Making EVs attractive more important than getting into EV race: Maruti

    Maruti believes building scale is essential to reduce EV prices, which in turn will make them more attractive to consumers.

    Published On Sep 06, 2019 05:30:00 PM


    Making EVs attractive more important than getting into EV race: Maruti

    After aggressively pushing for electric vehicles, the government seems to have eased off the accelerator, giving India's automakers some room to breathe.

    Road Transport and Highways Minister Nitin Gadkari even allayed auto Inc’s fears saying no deadline has been set for the switch to EVs and it will “happen in natural progression”. However, Maruti Suzuki and a few other automakers are going ahead with their plan to introduce EVs. Maruti, however, believes there is no need to be in the race to bring out the first EV, and rather, “the race is to be in the mindspace of the customer,” C V Raman, the company's Senior Executive Director - Engineering told Autocar India.

    Raman confirmed that the carmaker will launch its first EV, possibly the Wagon R electric, by FY 2021. He also said that in the current scenario, the cost of an EV will be double that of an internal combustion engined (ICE) vehicle. Therefore, he doesn’t see Maruti being a large volume player in the market, in which the carmaker accounts for every 1 in 2 cars sold. Moreover, the Wagon R EV is expected to be available for commercial use and not to private buyers.

    Increasing awareness about electric mobility will be crucial in attracting first-time buyers in a market where EV adoption is still at an early stage. And that will only happen if the vehicles are affordable and charging infrastructure is easily available. Sure, in one way, prices will reduce is if battery costs come down, which will happen over time, but Raman said building scale will also help. “A lot of the components are still imported, so localisation is key to bring costs down,” he stated.  

    Maruti believes the push towards hybrids can further accelerate adoption of electric mobility as there are many common parts or common systems between EVs and hybrids. And this commonality can provide the requisite scale to bring costs down. “This has happened in many markets, and I don’t see anything different happening with India,” Raman said.

    Suzuki’s tie-up with Toyota also includes sharing of hybrid technology. In fact, the two Japanese carmakers are looking to make a big push for hybrid electric vehicles with Toyota supplying its hybrid systems to Suzuki.

    “We had the single battery system in the D13 diesel engine, now in the new K15B, we have the twin-battery system with a Li-on battery pack which improves the on-road performance of the vehicle, so the progress is going to be towards stronger hybrids going forward. One important aspect of that is that the new Toyota-Suzuki global alliance, which helps us to get Toyota technology on to our vehicle,” Raman said.

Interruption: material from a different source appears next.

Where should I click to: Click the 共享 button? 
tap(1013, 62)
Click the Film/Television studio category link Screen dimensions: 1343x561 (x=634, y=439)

    What should aid adoption of hybrids is the potential of the government reducing GST rates on hybrids, which currently attract the same tax as a conventional engine vehicle. At a recent industry event, Gadkari said just with EVs, the government will consider reducing GST on hybrids.

    Interestingly, while both Suzuki and Toyota believe hybrids are an important stepping stone to electrics, homegrown carmakers Tata Motors and Mahindra believe a two-step process (via hybrids) is not required.